### Action item
Find the lines in these entries that include the word "computer" and state how many there are, with no other words.

### The input
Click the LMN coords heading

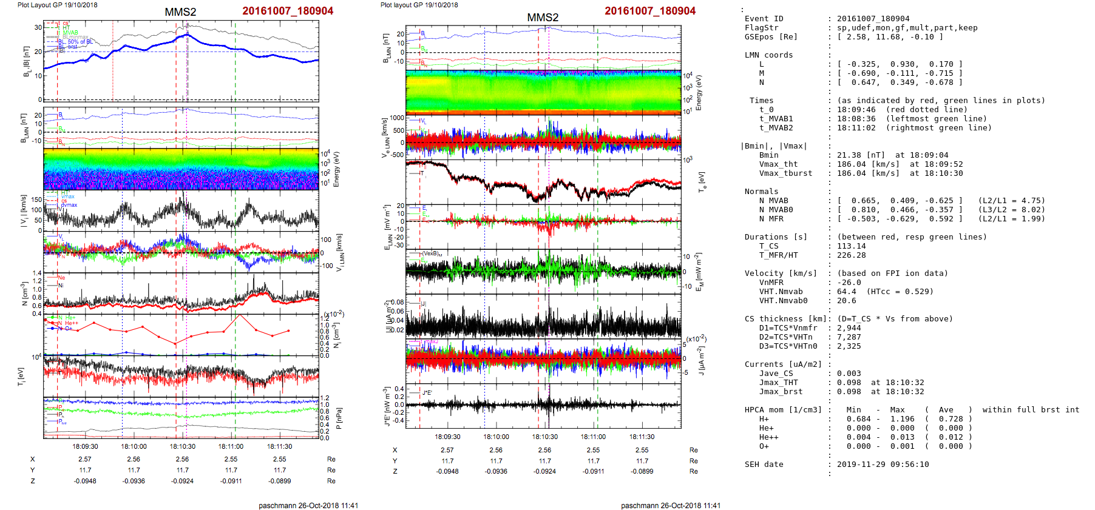(x=768, y=55)
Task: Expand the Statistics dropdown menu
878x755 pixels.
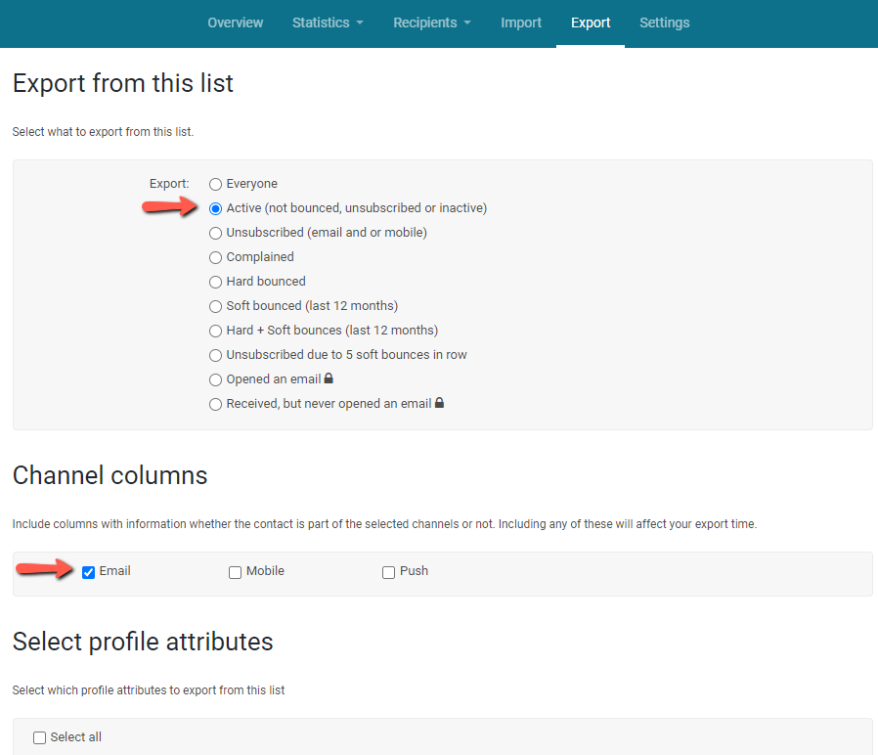Action: pyautogui.click(x=328, y=22)
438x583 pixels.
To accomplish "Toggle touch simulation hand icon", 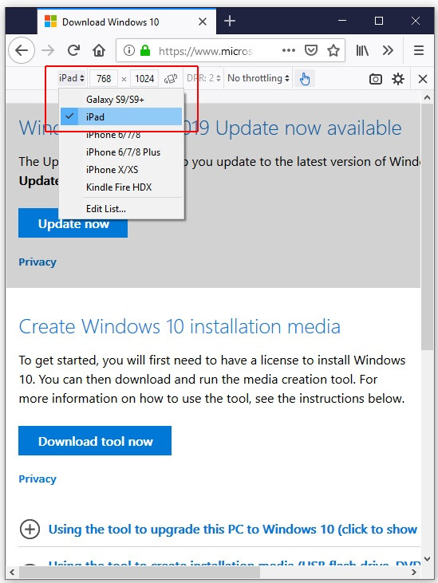I will point(305,78).
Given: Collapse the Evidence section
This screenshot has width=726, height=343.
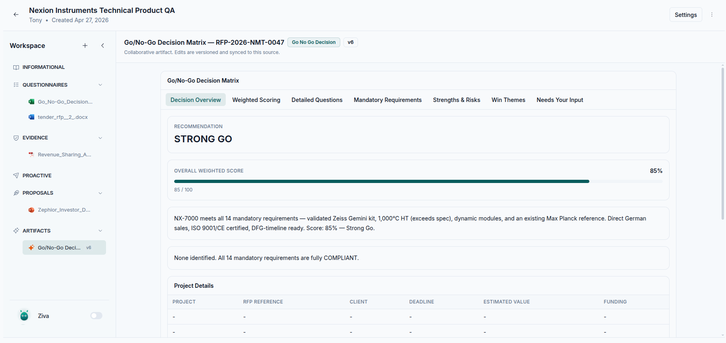Looking at the screenshot, I should 100,138.
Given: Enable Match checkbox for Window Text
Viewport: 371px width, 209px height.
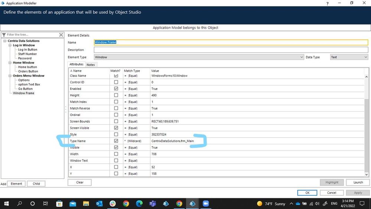Looking at the screenshot, I should (x=116, y=161).
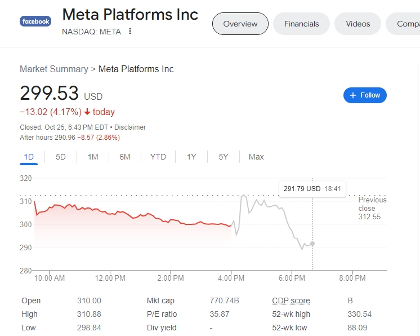420x336 pixels.
Task: Open the Videos tab
Action: pos(358,24)
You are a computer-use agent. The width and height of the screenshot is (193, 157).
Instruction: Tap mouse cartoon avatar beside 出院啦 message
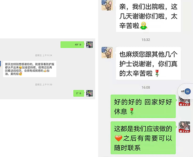[107, 5]
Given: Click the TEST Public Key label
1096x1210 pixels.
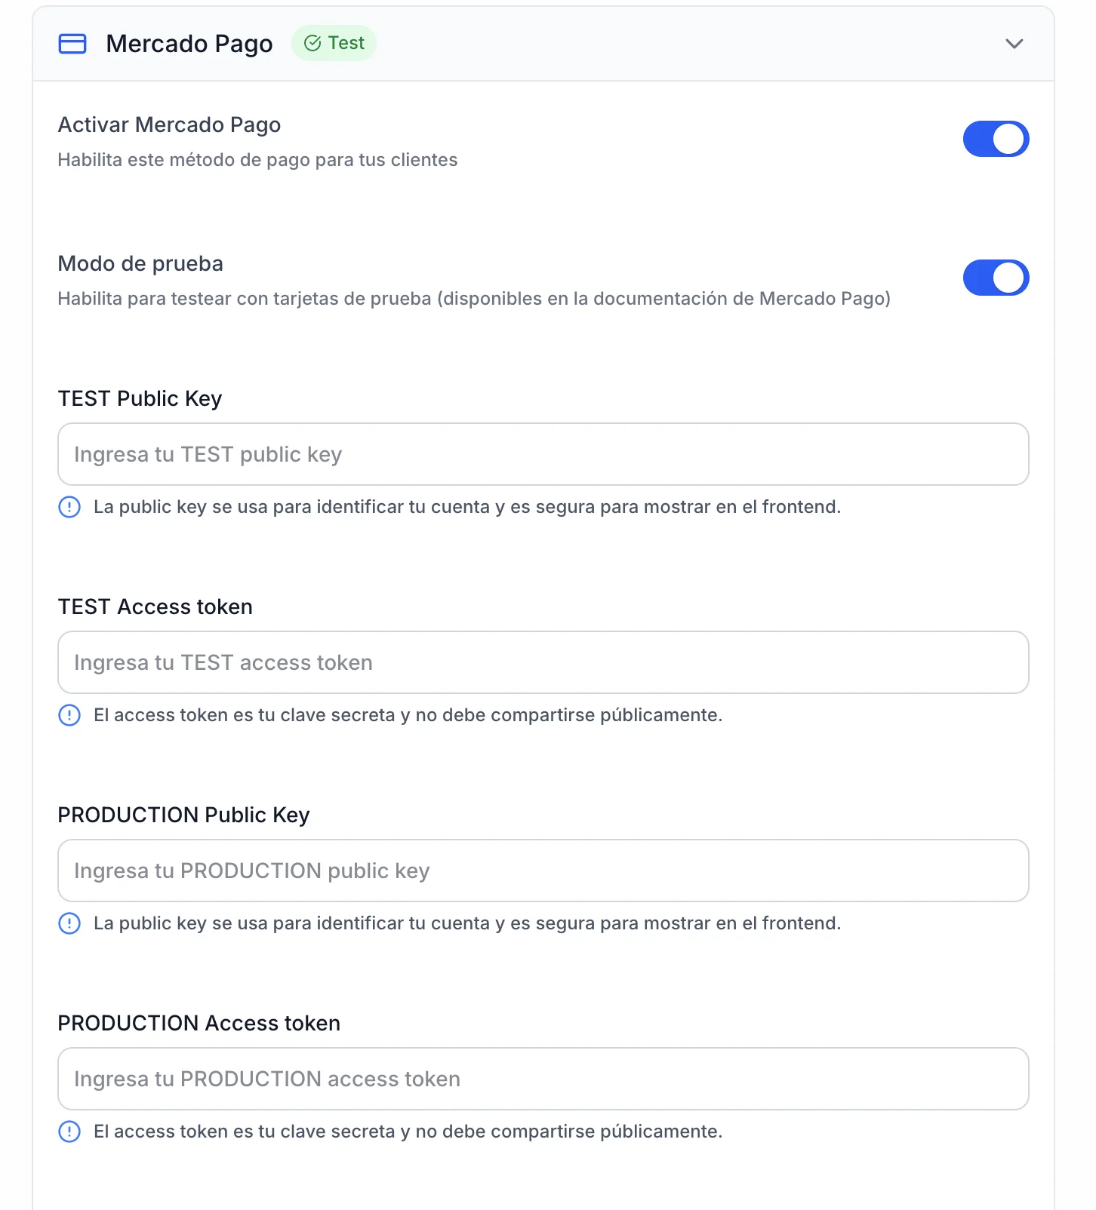Looking at the screenshot, I should [x=140, y=398].
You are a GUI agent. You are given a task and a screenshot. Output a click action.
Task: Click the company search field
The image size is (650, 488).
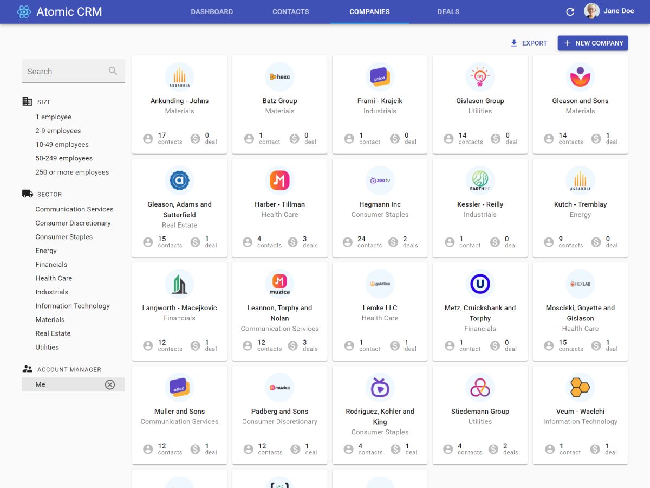(65, 71)
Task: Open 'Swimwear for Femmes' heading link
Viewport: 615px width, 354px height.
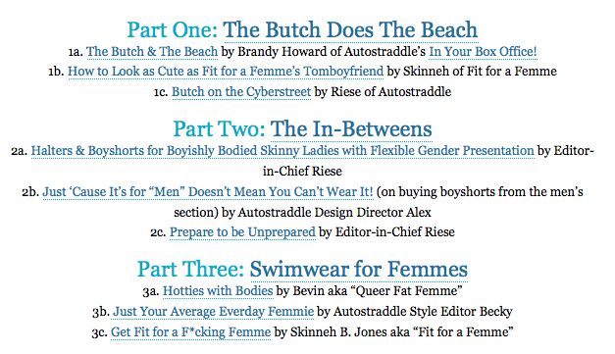Action: click(359, 270)
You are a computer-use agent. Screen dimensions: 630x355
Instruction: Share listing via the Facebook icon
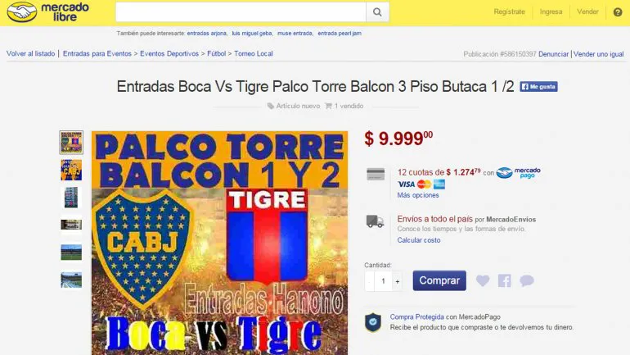click(505, 280)
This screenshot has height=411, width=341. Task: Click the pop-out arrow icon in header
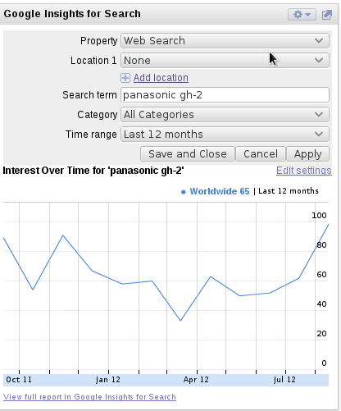327,15
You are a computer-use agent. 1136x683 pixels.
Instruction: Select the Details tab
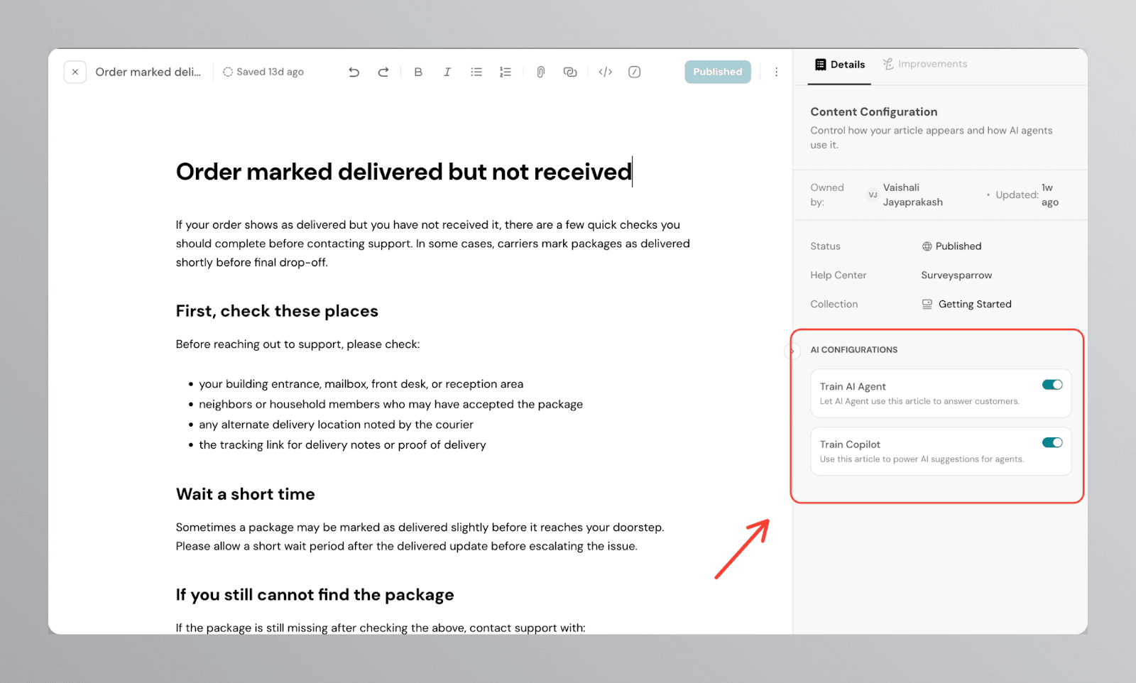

### Exercise result
3